Remote monitoring and high-tech health management solutions have dominated cardiology headlines for the better part of the past year, touted for their accessibility and preventive benefits. But that vision of remote monitoring as the future of CV care might be a skewed representation of our current reality.
At MedAxiom’s fall CV Transforum in Dana Point, Calif., this October, John Rumsfeld, MD, PhD, chief innovation officer for the American College of Cardiology, talked digital transformation and weighed in on the feasibility of innovations like remote monitoring, AI and virtual care. And he has a message for cardiologists when it comes to those tech-driven interventions: slow down.
“We’re putting our whole innovation effort, or a major part of it, into remote monitoring,” Rumsfeld said. “And yet, our own clinical practice guidelines are pretty lukewarm on the state of remote monitoring.”
Focusing on remote monitoring in the context of heart failure, Rumsfeld said that current guidelines—including those from the ACC, American Heart Association and European Society of Cardiology—admit the evidence for remote monitoring of HF is “mixed.” They cite “variable clinical trial results,” and even in the case of CardioMEMS, an implantable sensor that’s been met with great success, the highest level of recommendation is class IIb, level B.
The Heart Failure Society of America is more straightforward, writing in a 2018 white paper that “based on available evidence, routine use of external remote patient management devices is not recommended.”
What professional groups are saying, though, is easily clouded by the hype generated by Silicon Valley. Hundreds of brands, including both startups and established businesses, are vying to get in on the ground floor of remote monitoring—if only for the financial opportunity.
A collaboration between these tech companies and the clinical world is critical to fashioning remote monitoring tools that actually help patients, Rumsfeld said. Evolving technology can help cardiologists ID patients who might be at an increased risk for disease before any outward symptoms are apparent, and that’s something we struggle with right now. Rumsfeld suggested intrathoracic impedance, autonomic adaptation and PA pressures as important factors for facilitating an earlier diagnosis.
“Traditionally, when we’ve done remote monitoring, we’ve focused way to the right on this,” he said. “We’re asking patients if they’re getting short of breath, we’re having them do weights. But by the time patients are short of breath, there are a lot of people who are just saying, it’s too late. We can’t then stop the decompensation and stop the hospitalization.
“What we need to do is leverage technology to move left.”
Co-creation between tech companies and clinicians will produce the best results, Rumsfeld said, noting one case in which William T. Abraham, MD, a noted cardiologist, left Ohio State to join the startup “V-Wave.” V-Wave developed a shunt that’s fixed between the left and right atriums such that left atrial pressure actually shunts a small amount of blood to the right atrium. Rumsfeld said the tech is “very novel and totally unproven” at this point, but the company has at least gathered enough information to gain FDA approval for a pivotal trial—something most startups fail to do.
“I’d actually be very careful about the over-adoption of digital and AI stuff right now,” he said. “That kaleidoscope of technology and all these companies coming to your practices and telling you, ‘We can do this, we can do that.’ Just be careful. They’re way overpromising.”

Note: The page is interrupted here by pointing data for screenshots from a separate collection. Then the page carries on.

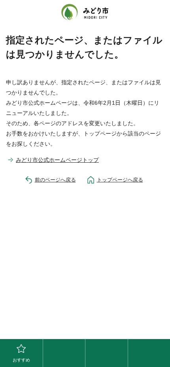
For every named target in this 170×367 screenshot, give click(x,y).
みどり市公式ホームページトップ (57, 160)
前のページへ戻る (55, 180)
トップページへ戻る (120, 180)
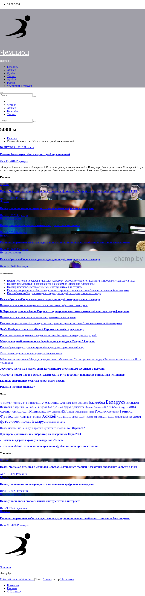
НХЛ (64, 411)
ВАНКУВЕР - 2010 (12, 147)
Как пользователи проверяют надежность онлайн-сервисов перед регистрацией (48, 335)
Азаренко (52, 402)
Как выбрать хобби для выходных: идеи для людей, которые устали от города (50, 259)
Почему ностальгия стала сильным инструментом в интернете (40, 225)
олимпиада (121, 416)
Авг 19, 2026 (8, 198)
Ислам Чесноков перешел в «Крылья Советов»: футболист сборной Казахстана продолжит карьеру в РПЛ (68, 191)
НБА (43, 412)
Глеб (50, 407)
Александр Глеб (68, 403)
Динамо (89, 407)
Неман (71, 412)
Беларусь (12, 66)
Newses (47, 579)
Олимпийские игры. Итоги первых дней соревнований (35, 154)
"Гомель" (6, 402)
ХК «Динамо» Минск (28, 416)
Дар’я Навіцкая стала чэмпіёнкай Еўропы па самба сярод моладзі (42, 329)
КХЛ (107, 407)
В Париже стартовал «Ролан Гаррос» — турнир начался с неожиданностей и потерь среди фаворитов (64, 311)
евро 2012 (83, 417)
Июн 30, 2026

Cardiology’s “digital transformation” hasn’t happened yet, and Rumsfeld said it won’t without a new approach. We need ways to ensure remote monitoring is being used as intended to make sure it’s as successful as possible, and we have to adjust the payment system to align.
“Everybody talks about disruption, but you know what the problem is with disruption in healthcare? You don’t want to disrupt the parts that work,” Rumsfeld said. “Because we actually save lives and take care of people. You have to go at it a different way.”